EXERCISE A
Duplicate the item coordinate rows below, line for line, leaving out the pictures.

EXCERPT
--------------------
Fill the Void
Rama Burshtein is clearly a technically adept filmmaker. Her first film, Fill the Void looks and sounds beautiful, and her script is a meticulously-crafted vignette set in the orthodox community of Tel Aviv. And while I don’t doubt that the story is an accurate reflection of its setting, I have real problem with the way it refuses to question a radically anti-feminist culture when that culture itself seems central to most of the problems that arise.
The problems begin with Shira (Hadas Yaron). She’s eighteen, so her parents — Rivka (Irit Sheleg) and Aharon (Chayim Sharir) — are trying to marry her off. This is important, because there is literally nothing else of value for a woman in this community. Shira’s friend, Shifi (Yael Tal), is ecstatic over her engagement to a good man — literally, Yosef Goodman — from New York whom she has never met; the fact of her upcoming marriage alone gives her life meaning. Shifi’s older sister, Frieda (Hila Feldman) is beginning to panic at the prospect of life as an old maid. Shira’s Aunt Hanna (Razia Israeli) has never married, and there is a palpable sense of shame from her and pity from others over it, even more than over the fact that she has no arms.
--------------------
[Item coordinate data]
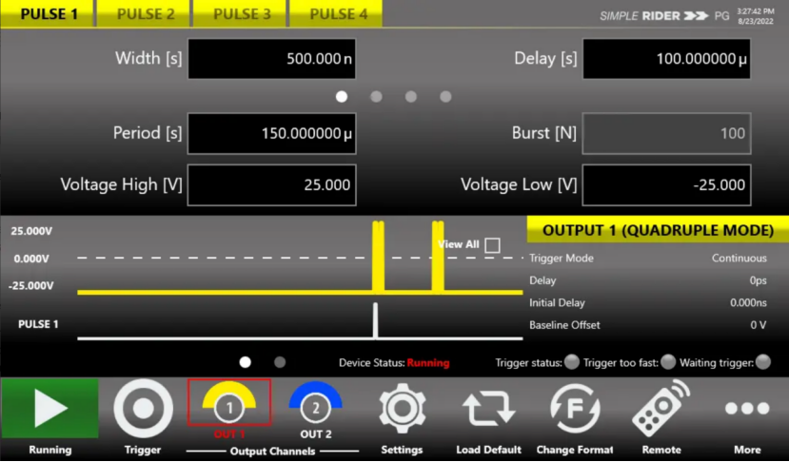The image size is (789, 462).
Task: Click the Load Default arrows icon
Action: [488, 409]
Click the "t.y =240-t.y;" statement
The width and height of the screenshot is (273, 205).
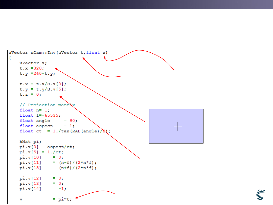click(x=37, y=73)
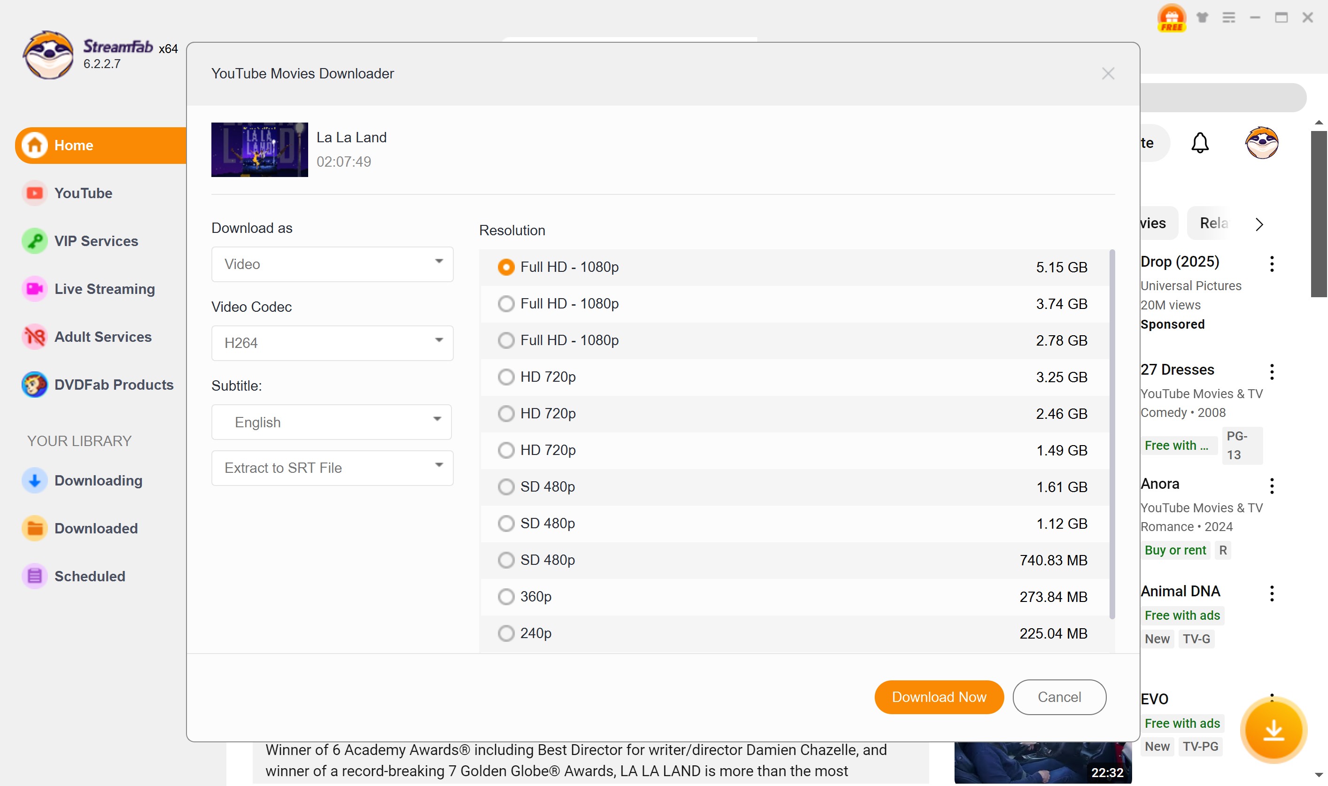Viewport: 1328px width, 786px height.
Task: Close the YouTube Movies Downloader dialog
Action: 1108,74
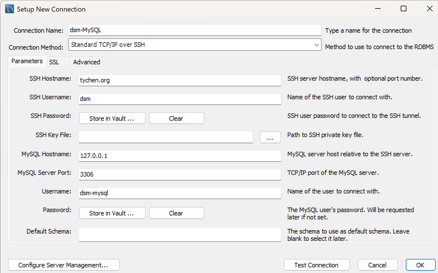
--------------------
EXERCISE B
Set down the passage of the Fill the Void review starting at "The problems begin" and ending at "has no arms.".

WRITTEN ANSWER A
The image size is (789, 462).
Task: Click the Load Default arrows icon
Action: [488, 409]
Click the "t.y =240-t.y;" statement
The width and height of the screenshot is (273, 205).
click(x=37, y=73)
Viewport: 1328px width, 786px height.
Task: Close the YouTube Movies Downloader dialog
Action: 1108,74

WRITTEN ANSWER B
The problems begin with Shira (Hadas Yaron). She’s eighteen, so her parents — Rivka (Irit Sheleg) and Aharon (Chayim Sharir) — are trying to marry her off. This is important, because there is literally nothing else of value for a woman in this community. Shira’s friend, Shifi (Yael Tal), is ecstatic over her engagement to a good man — literally, Yosef Goodman — from New York whom she has never met; the fact of her upcoming marriage alone gives her life meaning. Shifi’s older sister, Frieda (Hila Feldman) is beginning to panic at the prospect of life as an old maid. Shira’s Aunt Hanna (Razia Israeli) has never married, and there is a palpable sense of shame from her and pity from others over it, even more than over the fact that she has no arms.